### GIVEN PROBLEM 1
Answer these questions about the piece on school lunches then and now:
(a) How many essential nutrients does the enriched white bread say it is packed with?
(b) What kind of tortilla chips come in the kids' lunch?
(c) Until what time did the parents let the writer stay up each night?

+--

Now back in the day, this was my parents’ idea of a whole grain …

Image Source: Wikimedia Commons

Enriched white bread, packed with 8 essential nutrients! After all, it says so right on the package, so it’s gotta be good, right? Wonder Bread could be found in virtually every home and lunchbox across the country, and everyone knew they made for the best grilled cheese sandwiches and PB&Js. But in reality, nowadays we know better. Even though it tastes like a fluffy white cloud, this enriched white bread is nothing more than just empty calories in the form of a sugar-laden carb. Sometimes ignorance is bliss.

Another typical lunch for my kids …

Image Source: Andrea Howe

An assortment of fresh berries, the best organic blue corn tortilla chips with a cup of salsa, fantastic salami, and for a treat, chocolate candies made with all-natural plant-based dyes. My kid’s lunches make me envious, as I don’t eat nearly as well when I’m scarfing down food in between working and chasing around a toddler. Sometimes I can’t believe how different these kids have it compared to how I grew up.

A typical school lunch for a child of the ’80s …

Image Source: Thinkstock

Honestly, I don’t ever remember us having fresh fruit in the house aside from good ol’ bananas and apples. Fresh berries? Forget about it. Who needed fresh fruit back in the ’80s when we had a bevy of canned fruits to choose from?! Oh, how clearly I remember canned peaches, canned pineapple, canned pears, and canned fruit cocktail, all packed in a lovely sweet syrupy goodness that we always drank along with our fruit. And really, who needed real fresh fruit when we all had fruit roll-ups growing up? I can still recall the sound of cellophane as you tried to pull the roll-up off in one fell swoop.

Image Source: Flickr User daniel85r

Back in the ’80s, there was hardly a need for organic, free-trade chocolates made with plant-based dyes when you had a Ding Dong in your lunch pail. Those foil wrapped chocolate discs were the equivalent to winning the lottery as a kid, and it’s the one junk food I would definitely say my kids are missing out on. Too bad, so sad. I wonder if treats like these are the reason I always felt so tired at school. Or maybe it was the fact my parents let me stay up until 10 PM each night. Parenting in the ’80s sure looked a lot different than it does now.

+--

### GIVEN PROBLEM 2
In the records, rewrite the lines between the one holding "Click the y(t) answer input field" and the end of the records, inclusive, and output only those lines. Multiply every coordinate in the answers by 1.55 and round to whole numbers, with halves rounding up. Leave the requests unchanged and leave out the pictures.

+--

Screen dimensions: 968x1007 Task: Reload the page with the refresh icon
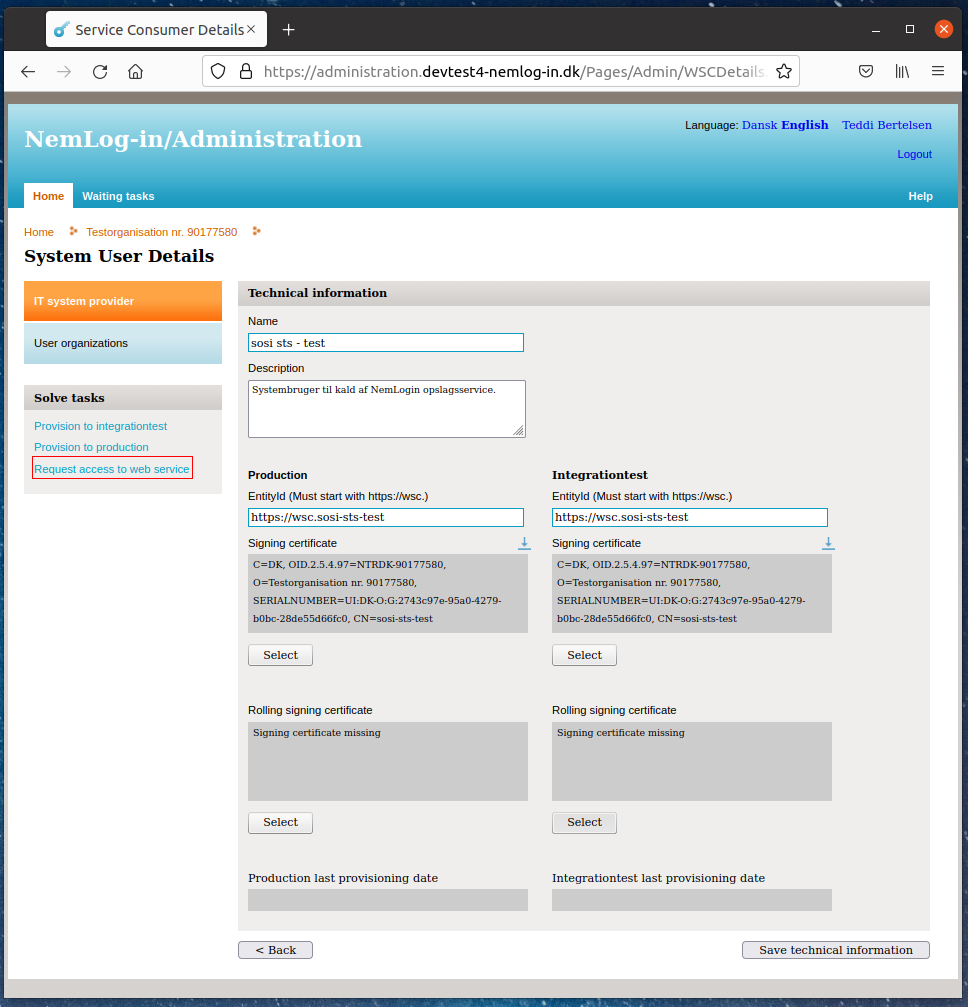pyautogui.click(x=100, y=72)
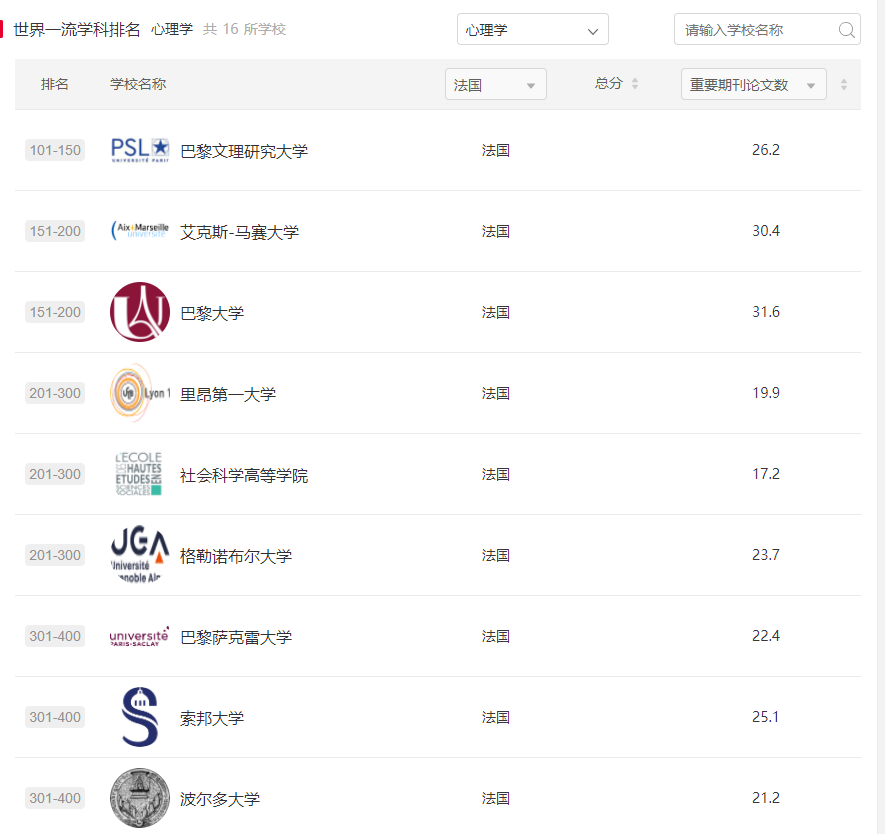Image resolution: width=885 pixels, height=834 pixels.
Task: Open the 重要期刊论文数 indicator dropdown
Action: pos(753,84)
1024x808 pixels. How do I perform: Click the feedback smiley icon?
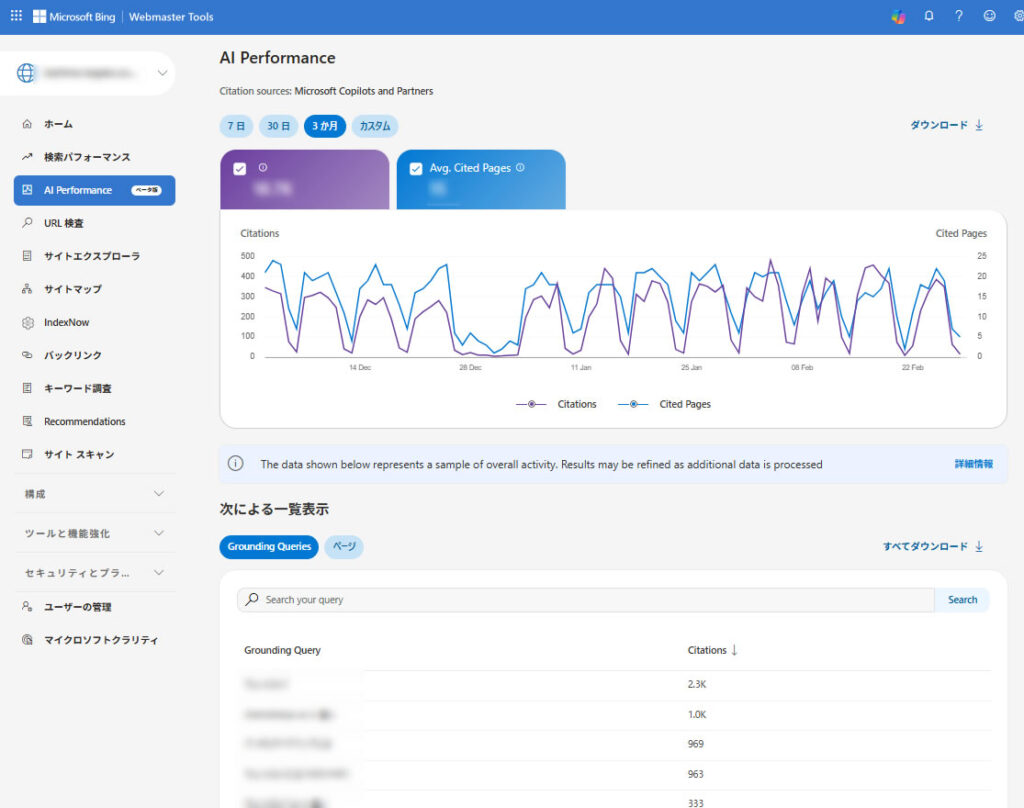click(x=990, y=16)
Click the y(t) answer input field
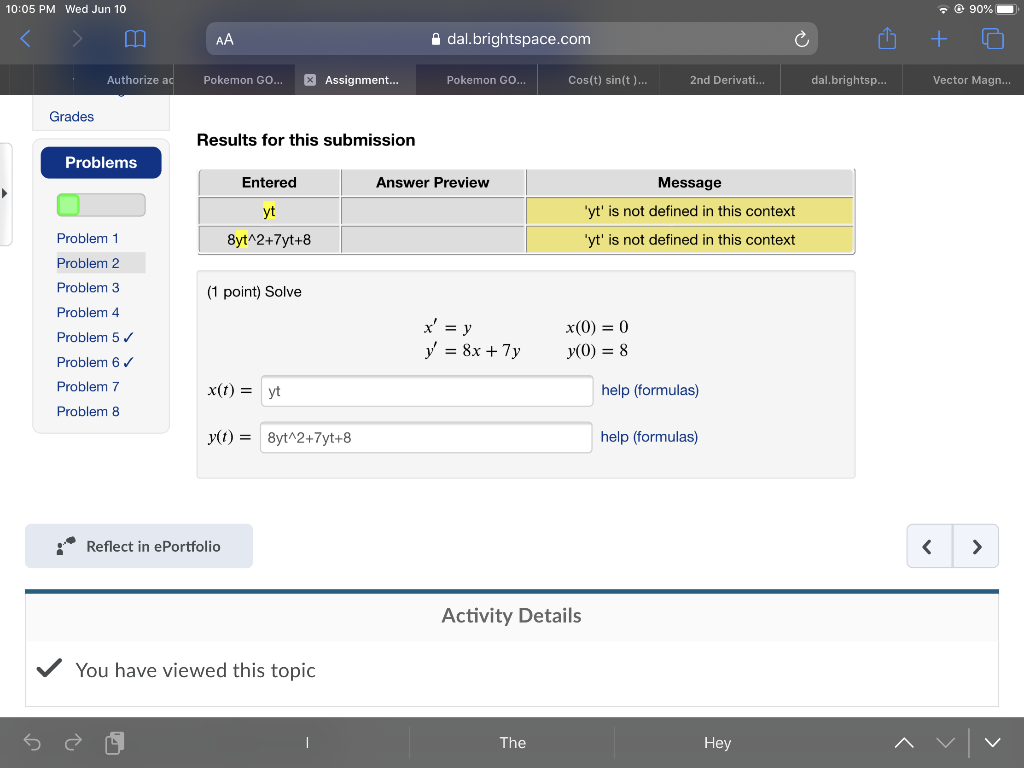 point(426,437)
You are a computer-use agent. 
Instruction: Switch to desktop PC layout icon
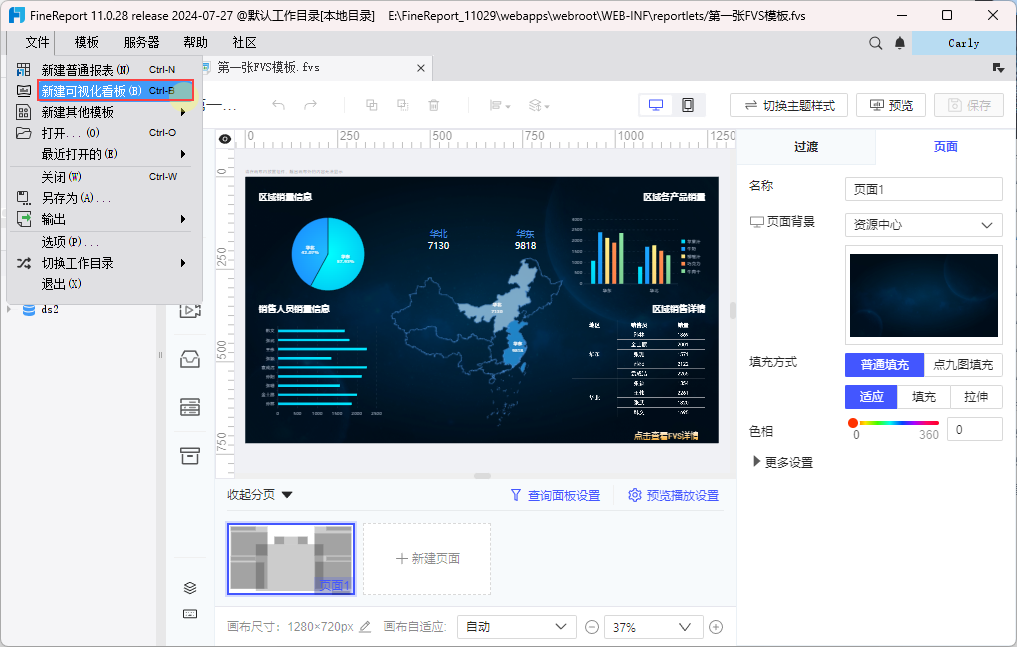[x=656, y=105]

+--

### EXERCISE OUTPUT 1
(a) 8
(b) The best organic blue corn tortilla chips
(c) 10 PM

### EXERCISE OUTPUT 2
Click the y(t) answer input field
 point(660,677)
You are a computer-use agent. 
Instruction: Switch to desktop PC layout icon
[x=1017, y=163]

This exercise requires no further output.